The entries below contain a line with "Click the FACT 500 tag" and a line with "has width=992, height=744.". Quote exactly those two lines and all lines between them.

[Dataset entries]
=== Begin Enclosure ===

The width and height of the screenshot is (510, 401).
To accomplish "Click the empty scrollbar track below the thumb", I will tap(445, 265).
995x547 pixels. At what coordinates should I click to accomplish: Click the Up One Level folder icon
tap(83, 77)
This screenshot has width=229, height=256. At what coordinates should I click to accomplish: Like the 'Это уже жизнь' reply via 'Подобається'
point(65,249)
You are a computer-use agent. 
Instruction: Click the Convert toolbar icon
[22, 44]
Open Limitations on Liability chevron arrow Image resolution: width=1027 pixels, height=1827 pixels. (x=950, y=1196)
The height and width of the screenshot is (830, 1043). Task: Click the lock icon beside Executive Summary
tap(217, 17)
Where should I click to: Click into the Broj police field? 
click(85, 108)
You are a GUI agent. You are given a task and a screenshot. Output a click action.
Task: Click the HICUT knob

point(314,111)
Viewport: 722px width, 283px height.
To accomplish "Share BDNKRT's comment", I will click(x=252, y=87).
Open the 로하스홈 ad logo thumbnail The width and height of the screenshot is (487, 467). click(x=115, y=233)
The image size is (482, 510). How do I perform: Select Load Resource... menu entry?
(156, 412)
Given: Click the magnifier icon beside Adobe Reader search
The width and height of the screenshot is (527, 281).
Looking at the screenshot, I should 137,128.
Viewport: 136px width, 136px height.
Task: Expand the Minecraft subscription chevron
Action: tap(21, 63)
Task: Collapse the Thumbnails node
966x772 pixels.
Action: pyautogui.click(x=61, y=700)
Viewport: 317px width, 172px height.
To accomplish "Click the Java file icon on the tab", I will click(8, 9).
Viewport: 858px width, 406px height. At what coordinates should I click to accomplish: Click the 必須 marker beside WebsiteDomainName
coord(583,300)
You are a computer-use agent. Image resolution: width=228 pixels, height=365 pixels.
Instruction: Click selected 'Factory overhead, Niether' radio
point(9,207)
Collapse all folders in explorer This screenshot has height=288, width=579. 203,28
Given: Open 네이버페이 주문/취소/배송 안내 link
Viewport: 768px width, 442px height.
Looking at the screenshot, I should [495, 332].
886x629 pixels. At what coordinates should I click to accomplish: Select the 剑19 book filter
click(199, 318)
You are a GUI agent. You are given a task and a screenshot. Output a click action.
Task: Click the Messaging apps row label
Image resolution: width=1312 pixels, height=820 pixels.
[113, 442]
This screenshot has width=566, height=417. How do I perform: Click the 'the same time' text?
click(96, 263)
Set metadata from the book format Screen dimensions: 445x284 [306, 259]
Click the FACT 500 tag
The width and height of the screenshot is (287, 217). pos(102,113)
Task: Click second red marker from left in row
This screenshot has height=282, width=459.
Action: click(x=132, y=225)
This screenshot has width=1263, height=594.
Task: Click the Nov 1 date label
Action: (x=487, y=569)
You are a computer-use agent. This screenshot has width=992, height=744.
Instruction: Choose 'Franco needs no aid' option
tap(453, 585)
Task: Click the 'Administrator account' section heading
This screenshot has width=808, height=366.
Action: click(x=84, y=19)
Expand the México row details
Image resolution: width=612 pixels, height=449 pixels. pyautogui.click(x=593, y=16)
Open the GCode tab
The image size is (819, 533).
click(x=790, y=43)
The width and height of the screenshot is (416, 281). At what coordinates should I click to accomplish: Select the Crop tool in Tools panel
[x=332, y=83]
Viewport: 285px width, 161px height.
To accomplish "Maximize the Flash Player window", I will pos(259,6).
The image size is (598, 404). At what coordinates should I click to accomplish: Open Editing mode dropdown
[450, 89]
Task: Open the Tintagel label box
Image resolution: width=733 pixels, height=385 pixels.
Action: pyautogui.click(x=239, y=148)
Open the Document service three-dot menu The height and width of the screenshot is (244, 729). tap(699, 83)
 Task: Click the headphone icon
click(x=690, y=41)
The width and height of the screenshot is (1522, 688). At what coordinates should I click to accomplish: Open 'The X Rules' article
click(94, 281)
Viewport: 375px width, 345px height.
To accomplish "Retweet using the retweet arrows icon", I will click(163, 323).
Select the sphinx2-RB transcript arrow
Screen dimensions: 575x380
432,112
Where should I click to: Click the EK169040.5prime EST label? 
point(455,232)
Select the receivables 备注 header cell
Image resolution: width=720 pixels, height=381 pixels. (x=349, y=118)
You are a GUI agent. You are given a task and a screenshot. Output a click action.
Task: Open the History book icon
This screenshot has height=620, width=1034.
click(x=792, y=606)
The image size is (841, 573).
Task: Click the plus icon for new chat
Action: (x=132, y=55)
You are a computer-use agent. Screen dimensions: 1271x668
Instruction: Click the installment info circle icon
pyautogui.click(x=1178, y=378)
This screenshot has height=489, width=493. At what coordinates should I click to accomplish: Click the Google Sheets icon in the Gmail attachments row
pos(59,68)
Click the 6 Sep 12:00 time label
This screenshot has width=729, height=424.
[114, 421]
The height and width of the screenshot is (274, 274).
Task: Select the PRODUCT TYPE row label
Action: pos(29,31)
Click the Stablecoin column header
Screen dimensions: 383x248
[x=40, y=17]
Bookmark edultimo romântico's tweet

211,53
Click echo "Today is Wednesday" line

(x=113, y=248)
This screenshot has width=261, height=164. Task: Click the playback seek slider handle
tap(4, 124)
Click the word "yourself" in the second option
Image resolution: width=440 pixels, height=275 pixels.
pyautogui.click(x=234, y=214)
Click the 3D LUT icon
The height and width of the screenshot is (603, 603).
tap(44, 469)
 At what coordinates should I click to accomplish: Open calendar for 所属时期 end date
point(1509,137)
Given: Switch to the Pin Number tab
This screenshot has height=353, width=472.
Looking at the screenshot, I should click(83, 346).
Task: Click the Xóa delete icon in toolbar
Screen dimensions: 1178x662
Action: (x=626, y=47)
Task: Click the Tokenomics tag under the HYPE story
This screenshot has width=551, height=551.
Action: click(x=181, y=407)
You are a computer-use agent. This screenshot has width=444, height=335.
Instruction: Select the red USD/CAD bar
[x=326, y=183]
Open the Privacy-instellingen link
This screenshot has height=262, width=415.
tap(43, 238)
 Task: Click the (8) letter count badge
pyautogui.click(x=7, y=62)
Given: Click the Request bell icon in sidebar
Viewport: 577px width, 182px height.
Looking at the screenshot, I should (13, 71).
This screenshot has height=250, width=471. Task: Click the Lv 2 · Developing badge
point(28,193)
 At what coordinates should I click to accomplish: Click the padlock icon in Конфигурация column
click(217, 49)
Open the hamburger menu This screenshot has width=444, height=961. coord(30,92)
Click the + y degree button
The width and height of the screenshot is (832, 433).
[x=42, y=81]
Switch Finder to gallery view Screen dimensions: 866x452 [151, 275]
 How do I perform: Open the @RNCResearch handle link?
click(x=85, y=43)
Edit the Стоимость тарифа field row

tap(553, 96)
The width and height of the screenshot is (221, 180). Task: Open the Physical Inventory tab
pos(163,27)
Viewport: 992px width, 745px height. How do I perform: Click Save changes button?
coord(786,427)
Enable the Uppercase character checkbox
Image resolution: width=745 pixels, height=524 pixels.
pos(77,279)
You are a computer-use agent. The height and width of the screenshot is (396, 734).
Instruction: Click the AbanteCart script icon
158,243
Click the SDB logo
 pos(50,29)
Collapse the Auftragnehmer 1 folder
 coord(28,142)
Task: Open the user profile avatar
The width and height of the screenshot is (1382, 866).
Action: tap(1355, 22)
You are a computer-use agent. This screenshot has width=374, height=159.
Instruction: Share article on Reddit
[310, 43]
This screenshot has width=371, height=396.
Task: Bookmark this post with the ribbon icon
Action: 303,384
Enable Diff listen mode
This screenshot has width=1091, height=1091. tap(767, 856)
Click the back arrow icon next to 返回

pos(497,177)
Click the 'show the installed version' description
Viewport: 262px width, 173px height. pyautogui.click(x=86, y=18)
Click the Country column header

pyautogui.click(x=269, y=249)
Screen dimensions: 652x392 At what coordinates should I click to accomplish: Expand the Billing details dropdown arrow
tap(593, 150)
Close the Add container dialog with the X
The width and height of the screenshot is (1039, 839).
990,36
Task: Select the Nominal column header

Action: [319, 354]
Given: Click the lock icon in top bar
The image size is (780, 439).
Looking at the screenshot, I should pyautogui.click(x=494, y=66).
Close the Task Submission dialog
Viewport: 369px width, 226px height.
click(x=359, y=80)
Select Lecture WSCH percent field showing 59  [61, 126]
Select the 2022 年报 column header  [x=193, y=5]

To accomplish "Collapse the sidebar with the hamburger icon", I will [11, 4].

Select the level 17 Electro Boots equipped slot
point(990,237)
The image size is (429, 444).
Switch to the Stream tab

=== End Enclosure ===

> **SOLUTION FOR THIS PROBLEM**
Click the FACT 500 tag
The width and height of the screenshot is (287, 217). pos(102,113)
Task: Click second red marker from left in row
This screenshot has height=282, width=459.
Action: click(x=132, y=225)
This screenshot has width=1263, height=594.
Task: Click the Nov 1 date label
Action: (x=487, y=569)
You are a computer-use agent. This screenshot has width=992, height=744.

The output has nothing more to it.